A significant strength of our study is that all patients underwent pretreatment MRI. DWI has the advantage of capturing small infarctions and detection of early ischemic changes in patients with acute mild ischemic stroke, unlike CT. Few studies on whether pretreatment DWI lesions pattern and arterial occlusion on MRA can predict outcome in mild stroke are available [21, 26]. To the best of our knowledge, this is the largest study to investigate the DWI findings in patients with mild stroke treated with rt-PA therapy.

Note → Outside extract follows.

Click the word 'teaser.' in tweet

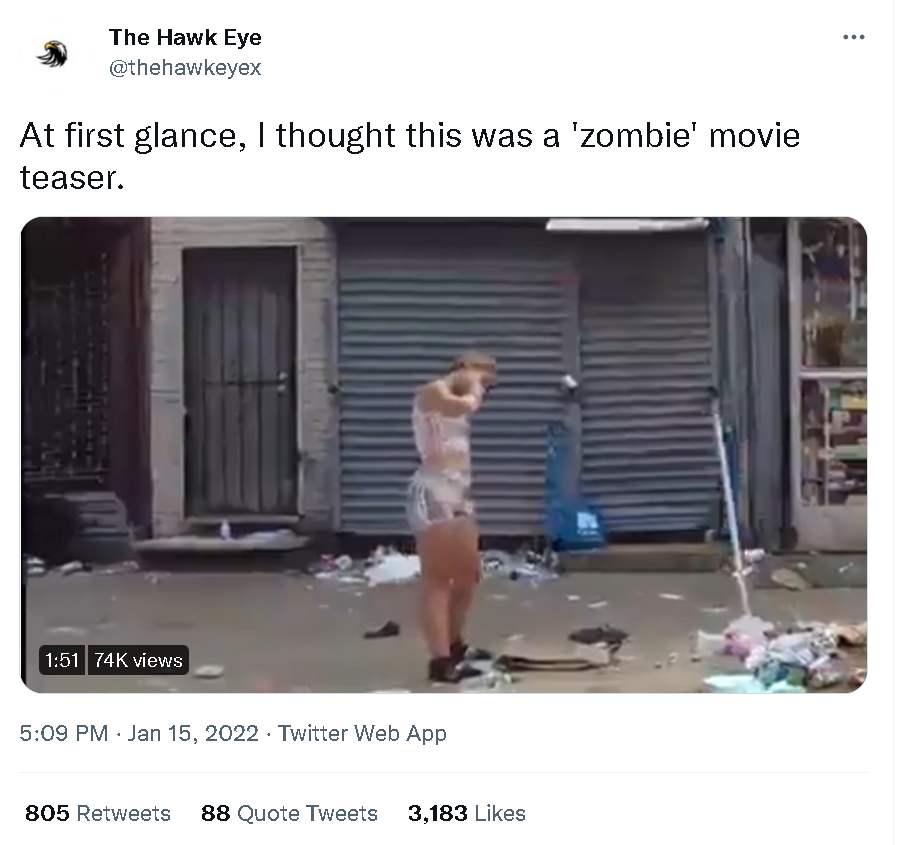point(72,177)
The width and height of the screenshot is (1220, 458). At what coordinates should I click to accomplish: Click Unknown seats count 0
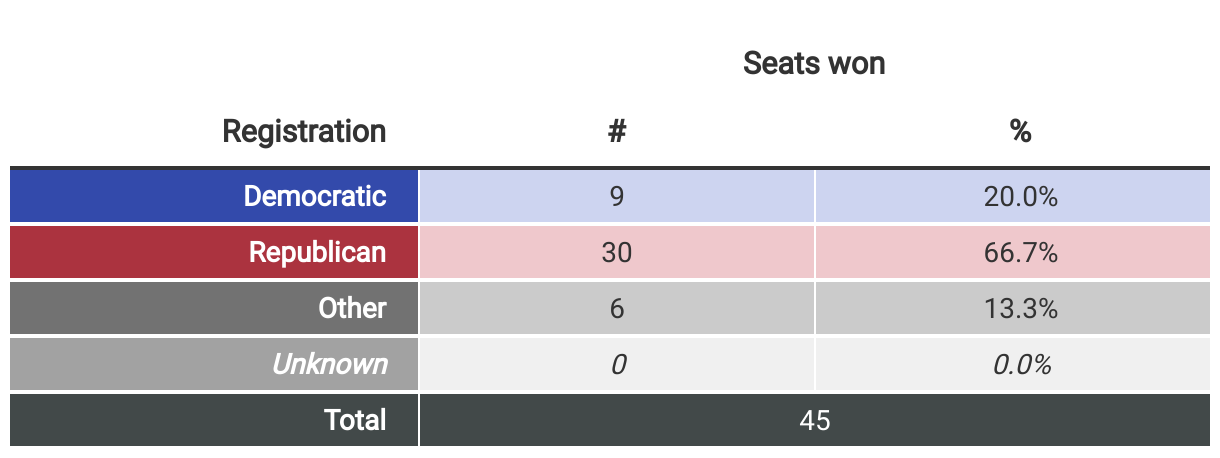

The most notable limitation of our study is the uncontrolled, non-randomized design since this was a single hospital-based study. Limitations to using clinical registry data may include the introduction of bias in patient selection including the imbalance of sex ratio in this study. Thus, generalizing the results of this study to other patient populations may be challenging.

Conclusions

We found that in spite of intravenous rt-PA treatment, approximately 40% of anterior circulation stroke patients with minor symptom had unfavorable outcomes at 3 months. Higher NIHSS scores, diabetes and deep MCA infarction with involvement of the perforating artery territory were associated with unfavorable outcomes after rt-PA therapy in patients with minor stroke. Brain MRI-DWI patterns assessed in the acute phase of mild stroke are useful to predict those patients at high risk of unfavorable outcome following rt-PA therapy.